Goresan yang Menjadi Peradaban
Karakter Tiongkok — 汉字 (Hànzì) — adalah sistem tulisan tertua yang masih digunakan secara terus-menerus. Sementara hieroglif Mesir dan cuneiform Sumeria telah punah ribuan tahun yang lalu, karakter yang tergores di cangkang kura-kura pada zaman Dinasti Shang di Tiongkok sekitar 1200 SM adalah nenek moyang langsung dari teks yang ditampilkan di miliaran smartphone saat ini. Itu lebih dari tiga ribu tahun garis keturunan yang tak terputus, sebuah fakta yang membawa beban budaya yang sangat besar di Tiongkok.
Cerita ini dimulai dengan 甲骨文 (Jiǎgǔwén, tulisan tulang orakel). Para imam Dinasti Shang akan mengukir pertanyaan di plastron kura-kura atau belulang bahu sapi — "Apakah panen akan baik?" "Haruskah raja pergi berperang?" — lalu menerapkan panas sampai tulang tersebut retak. Pola retakan ditafsirkan sebagai jawaban dari roh nenek moyang. Pertanyaan yang diukir, ditemukan dalam jumlah besar dekat Anyang pada tahun 1899, memberi kita tulisan Tiongkok yang paling awal yang terkonfirmasi.
Dari Gambar ke Abstraksi
Karakter-karakter paling awal adalah piktograf yang sederhana. 日 (Rì, matahari) adalah lingkaran dengan sebuah titik di dalamnya. 月 (Yuè, bulan) adalah bulan sabit. 山 (Shān, gunung) adalah tiga puncak. 水 (Shuǐ, air) adalah aliran sungai. Anda masih dapat melihat asal-usul piktografis dalam karakter modern ini jika Anda memperhatikan dengan seksama.
Namun piktograf dengan cepat menghadapi batasan. Bagaimana cara menggambar "keadilan"? "Besok"? "Penyesalan"? Penulisan Tiongkok menyelesaikan hal ini melalui beberapa strategi jenius. 会意字 (Huìyì Zì, ideograf komposit) menggabungkan elemen-elemen yang bermakna: 休 (Xiū, istirahat) menunjukkan seorang (人) bersandar pada sebuah pohon (木). 明 (Míng, terang) meletakkan matahari (日) di samping bulan (月). 林 (Lín, hutan) menggandakan karakter pohon. 森 (Sēn, hutan lebat) menggandakannya tiga kali.

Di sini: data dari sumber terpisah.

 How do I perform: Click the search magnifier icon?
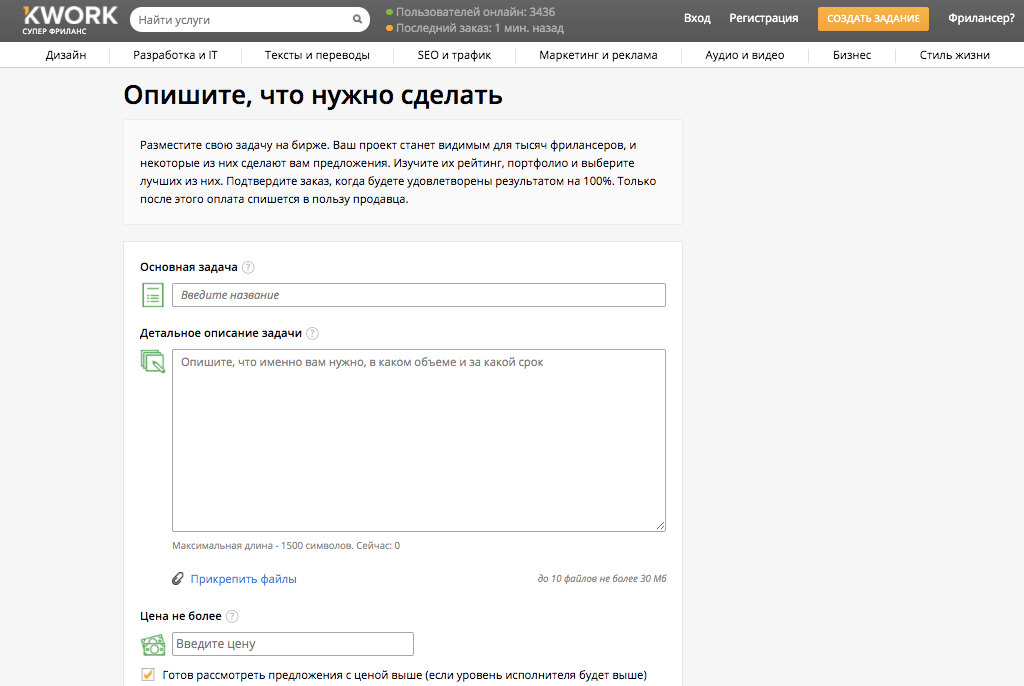pyautogui.click(x=357, y=18)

Terobosan nyata adalah 形声字 (Xíngshēng Zì, komposit fonosemantik), yang menggabungkan elemen makna dengan elemen bunyi. Sekitar 80-90% dari semua karakter Tiongkok bekerja dengan cara ini. Karakter 妈 (Mā, ibu) menggabungkan radikal perempuan 女 (Nǚ) dengan komponen bunyi 马 (Mǎ, kuda) — tidak ada hubungannya dengan kuda; komponen 马 hanya memberi tahu Anda kira-kira bagaimana cara mengucapkannya. Sistem ini memungkinkan penciptaan ribuan karakter baru untuk setiap konsep yang membutuhkannya.
Evolusi Skrip yang Besar
Penulisan Tiongkok mengalami beberapa transformasi besar. Setelah tulisan tulang orakel muncul 金文 (Jīnwén, ukiran perunggu) selama Dinasti Zhou, dengan bentuk yang lebih bulat dan rumit yang dicetak pada wadah ritual. Kemudian muncul 篆书 (Zhuànshū, tulisan segel), distandardisasi oleh kaisar pertama 秦始皇 (Qín Shǐhuáng) pada tahun 221 SM sebagai bagian dari penyatuan Tiongkok. Ini merupakan tindakan politik sebanyak tindakan linguistik — satu sistem penulisan yang mengikat sebuah kekaisaran besar bersama-sama.
隶书 (Lìshū, skrip klirikal) muncul dari kebutuhan praktis para birokrat pemerintah yang perlu menulis lebih cepat. Ini memperlata garis lengkung dari tulisan segel menjadi sudut-sudut yang tajam, menciptakan kerangka struktural dasar yang masih diikuti oleh karakter modern. 楷书 (Kǎishū, skrip reguler), yang berkembang selama Dinasti Han dan disempurnakan melalui metode tertentu, terus menjadi format yang paling umum digunakan untuk penulisan Tiongkok hingga saat ini.